No existe una relación directa entre grados de violencia y niveles de pobreza. México es una de las veinte economías más grandes del planeta y, a pesar de ello, tenemos a seis de las diez ciudades más peligrosas del mundo. Basados en el dato de homicidios por cada cien mil habitantes, Tijuana ocupa el primer lugar; Ciudad Juárez, segundo; Uruapan, tercero; Irapuato, cuarto; Ciudad Obregón, quinto, y Acapulco en séptimo lugar. Ninguna de estas siete ciudades se encuentra entre los sitios más pobres de nuestro país, ya no digamos del mundo.

A nivel internacional, México ocupa el lugar 16 por el tamaño de su economía y el lugar 18 por la cantidad de homicidios. Dicho de otra manera, somos el país rico más violento del mundo. ¿Se puede afirmar entonces que el origen de la violencia en México es la pobreza? Claramente no. De ser así, otras 180 naciones del mundo deberían tener índices más altos de criminalidad que nuestro país.

No es con abrazos, como ya se ha visto, ni con billetazos o dádivas, como lo demuestran estas cifras, que habremos de salir de esta espiral de violencia. Menos normal aún es el hecho de que los mexicanos vivamos en uno de los entornos más inseguros del planeta y que, quizá como mecanismo de defensa psicológico, lo vayamos asumiendo como parte de nuestra triste realidad.

Las carencias que dan origen a esta ola de delincuencia y de homicidios tiene que ver más con las graves deficiencias que muestra nuestro sistema de justicia que con factores de ingresos o de orden económico. En la medida en que delinquir o asesinar en México siga siendo visto como una actividad que queda impune, no habrá poder humano que pueda combatirlo con eficacia. Comprar una pistola y salir a ultrajar al prójimo es un negocio altamente rentable y prácticamente libre de sanciones. Sería más fácil sacarse dos veces la lotería que terminar arrestado como producto de un delito.

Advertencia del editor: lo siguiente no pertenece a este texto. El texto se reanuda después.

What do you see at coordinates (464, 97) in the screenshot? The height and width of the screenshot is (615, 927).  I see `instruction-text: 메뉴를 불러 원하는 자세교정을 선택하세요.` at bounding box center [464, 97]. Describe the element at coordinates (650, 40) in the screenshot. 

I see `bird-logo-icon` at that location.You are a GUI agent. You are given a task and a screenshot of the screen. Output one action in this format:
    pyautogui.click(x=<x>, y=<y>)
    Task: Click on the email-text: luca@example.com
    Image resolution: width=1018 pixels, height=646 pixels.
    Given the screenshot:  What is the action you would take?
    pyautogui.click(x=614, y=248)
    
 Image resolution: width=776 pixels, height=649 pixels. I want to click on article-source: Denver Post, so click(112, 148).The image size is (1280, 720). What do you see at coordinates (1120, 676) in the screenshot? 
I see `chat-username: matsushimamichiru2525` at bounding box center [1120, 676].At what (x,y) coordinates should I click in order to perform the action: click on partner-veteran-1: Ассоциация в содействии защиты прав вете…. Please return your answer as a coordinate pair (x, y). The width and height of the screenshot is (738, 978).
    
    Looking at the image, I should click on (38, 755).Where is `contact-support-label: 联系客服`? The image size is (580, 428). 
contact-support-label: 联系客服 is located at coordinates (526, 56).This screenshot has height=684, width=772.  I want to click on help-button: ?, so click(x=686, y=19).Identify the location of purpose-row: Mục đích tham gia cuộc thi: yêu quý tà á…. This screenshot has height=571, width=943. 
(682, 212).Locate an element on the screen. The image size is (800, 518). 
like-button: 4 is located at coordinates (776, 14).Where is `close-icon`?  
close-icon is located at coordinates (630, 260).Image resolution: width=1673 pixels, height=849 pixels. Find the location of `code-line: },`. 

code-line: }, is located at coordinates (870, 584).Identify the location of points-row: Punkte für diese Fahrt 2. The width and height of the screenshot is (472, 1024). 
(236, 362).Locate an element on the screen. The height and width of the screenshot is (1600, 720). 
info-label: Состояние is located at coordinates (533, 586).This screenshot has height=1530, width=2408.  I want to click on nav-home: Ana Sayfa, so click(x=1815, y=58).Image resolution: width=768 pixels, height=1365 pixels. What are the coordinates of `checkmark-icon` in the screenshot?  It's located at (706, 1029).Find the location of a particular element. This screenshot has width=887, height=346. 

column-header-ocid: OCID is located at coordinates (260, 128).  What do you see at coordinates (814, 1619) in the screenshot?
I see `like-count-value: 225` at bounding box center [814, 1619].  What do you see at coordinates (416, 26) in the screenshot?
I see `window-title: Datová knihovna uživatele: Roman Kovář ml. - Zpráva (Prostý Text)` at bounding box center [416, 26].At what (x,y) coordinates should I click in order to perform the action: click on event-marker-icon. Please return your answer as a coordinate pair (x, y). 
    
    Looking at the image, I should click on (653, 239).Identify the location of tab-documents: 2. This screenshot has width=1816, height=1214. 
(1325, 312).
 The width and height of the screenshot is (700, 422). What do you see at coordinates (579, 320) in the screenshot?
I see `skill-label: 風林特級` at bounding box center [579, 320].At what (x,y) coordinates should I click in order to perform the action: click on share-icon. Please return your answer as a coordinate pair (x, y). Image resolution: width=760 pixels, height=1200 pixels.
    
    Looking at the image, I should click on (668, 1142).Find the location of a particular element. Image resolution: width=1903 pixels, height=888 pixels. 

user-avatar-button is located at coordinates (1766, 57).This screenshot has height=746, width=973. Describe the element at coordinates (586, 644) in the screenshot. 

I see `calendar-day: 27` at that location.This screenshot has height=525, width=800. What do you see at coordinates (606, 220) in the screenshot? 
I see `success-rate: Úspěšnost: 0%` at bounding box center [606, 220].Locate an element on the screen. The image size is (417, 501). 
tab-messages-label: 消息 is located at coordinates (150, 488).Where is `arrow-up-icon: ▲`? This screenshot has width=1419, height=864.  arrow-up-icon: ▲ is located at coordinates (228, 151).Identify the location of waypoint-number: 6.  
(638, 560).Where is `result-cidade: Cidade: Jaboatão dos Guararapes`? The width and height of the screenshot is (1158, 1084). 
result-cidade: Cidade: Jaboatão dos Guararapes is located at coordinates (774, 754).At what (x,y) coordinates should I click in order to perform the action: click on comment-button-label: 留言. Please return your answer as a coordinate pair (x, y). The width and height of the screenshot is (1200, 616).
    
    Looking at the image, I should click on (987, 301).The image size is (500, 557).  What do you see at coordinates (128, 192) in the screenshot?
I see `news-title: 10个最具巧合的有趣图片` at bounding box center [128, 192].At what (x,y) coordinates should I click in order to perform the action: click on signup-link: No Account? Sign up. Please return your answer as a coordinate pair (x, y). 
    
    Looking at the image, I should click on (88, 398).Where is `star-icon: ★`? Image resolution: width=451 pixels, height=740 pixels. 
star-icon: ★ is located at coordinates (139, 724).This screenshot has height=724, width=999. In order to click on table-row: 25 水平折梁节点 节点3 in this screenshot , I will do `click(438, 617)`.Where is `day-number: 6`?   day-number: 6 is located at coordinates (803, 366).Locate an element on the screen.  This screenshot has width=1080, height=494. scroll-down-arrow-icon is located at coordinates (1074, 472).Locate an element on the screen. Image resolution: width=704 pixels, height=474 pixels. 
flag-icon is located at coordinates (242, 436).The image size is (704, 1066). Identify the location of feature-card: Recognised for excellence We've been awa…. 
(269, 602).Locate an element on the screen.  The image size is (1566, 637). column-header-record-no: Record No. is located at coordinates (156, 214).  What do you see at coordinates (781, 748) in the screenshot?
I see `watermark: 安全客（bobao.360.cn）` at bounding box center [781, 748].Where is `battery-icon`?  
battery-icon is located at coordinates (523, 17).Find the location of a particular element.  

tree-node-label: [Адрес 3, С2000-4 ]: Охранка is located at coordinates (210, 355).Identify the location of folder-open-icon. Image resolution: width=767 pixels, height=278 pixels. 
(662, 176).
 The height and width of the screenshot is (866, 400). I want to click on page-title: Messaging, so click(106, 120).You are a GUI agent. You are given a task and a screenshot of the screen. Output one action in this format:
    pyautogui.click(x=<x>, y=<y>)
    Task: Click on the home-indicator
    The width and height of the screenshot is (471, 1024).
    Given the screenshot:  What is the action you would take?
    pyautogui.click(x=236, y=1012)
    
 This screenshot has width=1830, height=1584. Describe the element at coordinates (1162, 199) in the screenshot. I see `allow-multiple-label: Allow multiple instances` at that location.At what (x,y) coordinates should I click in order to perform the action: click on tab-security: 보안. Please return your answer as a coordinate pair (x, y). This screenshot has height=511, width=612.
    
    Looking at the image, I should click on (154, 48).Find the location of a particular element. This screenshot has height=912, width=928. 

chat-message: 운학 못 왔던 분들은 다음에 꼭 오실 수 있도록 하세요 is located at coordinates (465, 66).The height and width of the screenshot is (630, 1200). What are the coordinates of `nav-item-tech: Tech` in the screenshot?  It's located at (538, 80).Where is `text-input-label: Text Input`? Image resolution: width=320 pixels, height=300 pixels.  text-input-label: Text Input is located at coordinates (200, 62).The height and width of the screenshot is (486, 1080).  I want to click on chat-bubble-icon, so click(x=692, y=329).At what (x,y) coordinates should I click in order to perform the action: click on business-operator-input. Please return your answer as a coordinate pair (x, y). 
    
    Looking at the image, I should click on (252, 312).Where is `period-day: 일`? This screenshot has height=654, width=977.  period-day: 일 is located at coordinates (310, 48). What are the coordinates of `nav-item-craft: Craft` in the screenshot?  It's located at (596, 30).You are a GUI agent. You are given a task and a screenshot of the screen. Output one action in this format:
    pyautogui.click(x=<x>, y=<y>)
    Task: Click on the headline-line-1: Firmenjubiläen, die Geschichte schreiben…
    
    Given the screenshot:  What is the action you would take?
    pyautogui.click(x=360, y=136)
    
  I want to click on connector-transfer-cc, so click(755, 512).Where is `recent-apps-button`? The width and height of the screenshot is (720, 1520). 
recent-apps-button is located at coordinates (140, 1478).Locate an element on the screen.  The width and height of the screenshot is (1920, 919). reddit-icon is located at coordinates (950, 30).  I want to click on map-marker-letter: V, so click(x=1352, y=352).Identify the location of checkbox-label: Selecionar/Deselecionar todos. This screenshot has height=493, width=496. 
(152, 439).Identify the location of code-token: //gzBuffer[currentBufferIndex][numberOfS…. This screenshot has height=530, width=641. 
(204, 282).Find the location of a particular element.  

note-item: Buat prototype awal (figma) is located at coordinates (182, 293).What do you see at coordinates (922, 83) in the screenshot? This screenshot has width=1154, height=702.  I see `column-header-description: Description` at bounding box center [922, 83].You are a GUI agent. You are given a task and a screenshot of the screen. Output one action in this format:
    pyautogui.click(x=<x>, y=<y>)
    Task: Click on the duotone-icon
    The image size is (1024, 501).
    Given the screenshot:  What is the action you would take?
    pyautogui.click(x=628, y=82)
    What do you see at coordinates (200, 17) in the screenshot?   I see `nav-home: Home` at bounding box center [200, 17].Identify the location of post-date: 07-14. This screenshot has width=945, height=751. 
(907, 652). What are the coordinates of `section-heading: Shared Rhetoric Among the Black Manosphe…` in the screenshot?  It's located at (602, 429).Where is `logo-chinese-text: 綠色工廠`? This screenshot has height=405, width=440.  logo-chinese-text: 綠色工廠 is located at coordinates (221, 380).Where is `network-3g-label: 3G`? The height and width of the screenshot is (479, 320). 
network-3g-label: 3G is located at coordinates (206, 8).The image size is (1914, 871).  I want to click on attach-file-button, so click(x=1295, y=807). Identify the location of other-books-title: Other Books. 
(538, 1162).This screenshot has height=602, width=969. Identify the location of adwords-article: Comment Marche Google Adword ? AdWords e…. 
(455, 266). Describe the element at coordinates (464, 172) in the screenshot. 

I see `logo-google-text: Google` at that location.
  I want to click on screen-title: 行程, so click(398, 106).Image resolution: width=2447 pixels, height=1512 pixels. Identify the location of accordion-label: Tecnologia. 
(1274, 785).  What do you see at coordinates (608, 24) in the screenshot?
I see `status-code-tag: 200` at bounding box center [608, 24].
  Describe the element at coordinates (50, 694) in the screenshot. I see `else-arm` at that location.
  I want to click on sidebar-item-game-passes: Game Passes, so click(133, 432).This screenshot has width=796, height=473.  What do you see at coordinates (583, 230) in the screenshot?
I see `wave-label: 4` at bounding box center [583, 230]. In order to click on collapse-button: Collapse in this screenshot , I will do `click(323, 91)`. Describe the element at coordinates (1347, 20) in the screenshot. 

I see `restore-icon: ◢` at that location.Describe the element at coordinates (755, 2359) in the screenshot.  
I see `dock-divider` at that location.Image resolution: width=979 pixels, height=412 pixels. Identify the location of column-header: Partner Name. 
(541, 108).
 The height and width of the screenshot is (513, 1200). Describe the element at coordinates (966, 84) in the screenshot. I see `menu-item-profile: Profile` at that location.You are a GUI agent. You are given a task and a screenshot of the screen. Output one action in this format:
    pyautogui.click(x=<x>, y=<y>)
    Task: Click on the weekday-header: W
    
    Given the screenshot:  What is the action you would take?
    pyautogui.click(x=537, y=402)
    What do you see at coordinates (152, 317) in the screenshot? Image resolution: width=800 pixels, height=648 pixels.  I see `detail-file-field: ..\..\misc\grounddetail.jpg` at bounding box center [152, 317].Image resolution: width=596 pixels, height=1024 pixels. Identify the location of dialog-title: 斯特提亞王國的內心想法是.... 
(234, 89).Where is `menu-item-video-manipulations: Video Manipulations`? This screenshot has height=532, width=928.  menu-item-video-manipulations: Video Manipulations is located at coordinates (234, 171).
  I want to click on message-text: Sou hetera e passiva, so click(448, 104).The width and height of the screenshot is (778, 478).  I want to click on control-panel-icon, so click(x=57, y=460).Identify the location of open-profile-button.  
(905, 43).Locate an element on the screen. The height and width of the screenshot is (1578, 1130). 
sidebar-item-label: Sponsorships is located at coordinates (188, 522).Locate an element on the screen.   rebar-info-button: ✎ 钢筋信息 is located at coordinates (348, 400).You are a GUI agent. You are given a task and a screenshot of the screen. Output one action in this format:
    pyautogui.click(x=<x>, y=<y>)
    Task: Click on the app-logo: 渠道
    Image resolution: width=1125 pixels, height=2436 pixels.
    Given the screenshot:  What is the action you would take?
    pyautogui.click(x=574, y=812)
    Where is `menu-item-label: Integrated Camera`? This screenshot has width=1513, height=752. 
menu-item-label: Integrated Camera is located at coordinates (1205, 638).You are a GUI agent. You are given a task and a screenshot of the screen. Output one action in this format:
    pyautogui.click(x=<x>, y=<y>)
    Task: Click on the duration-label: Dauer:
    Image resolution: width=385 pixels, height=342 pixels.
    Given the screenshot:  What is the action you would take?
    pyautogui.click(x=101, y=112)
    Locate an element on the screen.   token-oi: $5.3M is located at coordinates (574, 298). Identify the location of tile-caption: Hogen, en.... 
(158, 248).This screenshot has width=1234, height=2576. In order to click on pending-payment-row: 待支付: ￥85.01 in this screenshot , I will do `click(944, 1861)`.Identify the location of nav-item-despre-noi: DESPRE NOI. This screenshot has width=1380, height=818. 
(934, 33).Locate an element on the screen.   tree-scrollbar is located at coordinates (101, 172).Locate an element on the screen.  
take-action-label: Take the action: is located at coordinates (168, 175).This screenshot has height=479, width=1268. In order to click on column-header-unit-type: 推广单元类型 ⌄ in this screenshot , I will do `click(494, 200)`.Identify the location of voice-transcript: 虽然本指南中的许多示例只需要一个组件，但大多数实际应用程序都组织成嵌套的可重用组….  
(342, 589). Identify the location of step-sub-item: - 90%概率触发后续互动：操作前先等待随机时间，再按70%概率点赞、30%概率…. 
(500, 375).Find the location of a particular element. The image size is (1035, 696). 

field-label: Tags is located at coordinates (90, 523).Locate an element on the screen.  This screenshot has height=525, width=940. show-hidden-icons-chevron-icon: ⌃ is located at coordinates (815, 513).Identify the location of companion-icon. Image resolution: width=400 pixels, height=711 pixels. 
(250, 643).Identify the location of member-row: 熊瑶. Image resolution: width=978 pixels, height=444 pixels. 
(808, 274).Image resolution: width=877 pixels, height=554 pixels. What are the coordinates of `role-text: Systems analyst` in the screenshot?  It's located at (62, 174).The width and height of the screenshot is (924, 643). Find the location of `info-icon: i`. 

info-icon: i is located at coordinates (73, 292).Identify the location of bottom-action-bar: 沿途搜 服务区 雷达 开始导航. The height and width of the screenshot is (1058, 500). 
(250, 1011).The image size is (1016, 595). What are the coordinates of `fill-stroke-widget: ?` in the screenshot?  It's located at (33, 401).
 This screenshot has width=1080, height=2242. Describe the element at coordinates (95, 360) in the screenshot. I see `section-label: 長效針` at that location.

El gobierno actual, a pesar de contar con el derecho y supuestamente el monopolio en el uso de la fuerza, ha decidido no combatir a los criminales en los términos que ellos han fijado; es decir, a balazos. Dado el fracaso de las administraciones de Calderón y de Peña Nieto para reducir la criminalidad con el poder de fuego del Estado, el presente gobierno se ha movido al extremo contrario, evitando confrontar a las bandas del crimen organizado y a los delincuentes comunes con las mismas armas que usan ellos. Así las cosas, los ciudadanos de a pie nos encontramos en un limbo jurídico y de seguridad que no hace más que invitarnos a tener cuidado y mucha suerte al salir a las calles.

Si el gobierno actual ha optado por no poner sus capacidades coercitivas y de seguridad al servicio de la ciudadanía, está obligado a presentar una estrategia y una ruta de acción viable y convincente. Podría, al menos, aplicar mayores recursos a fortalecer el Estado de derecho, la policía de investigación y la procuración de justicia. Ni abrazos ni balazos, si se quiere, pero que al menos se arreste a quienes atentan contra la vida y el patrimonio de los demás. De otra manera, como ya se perfila, este sexenio será recordado como el gobierno perdido y más manchado en materia de seguridad.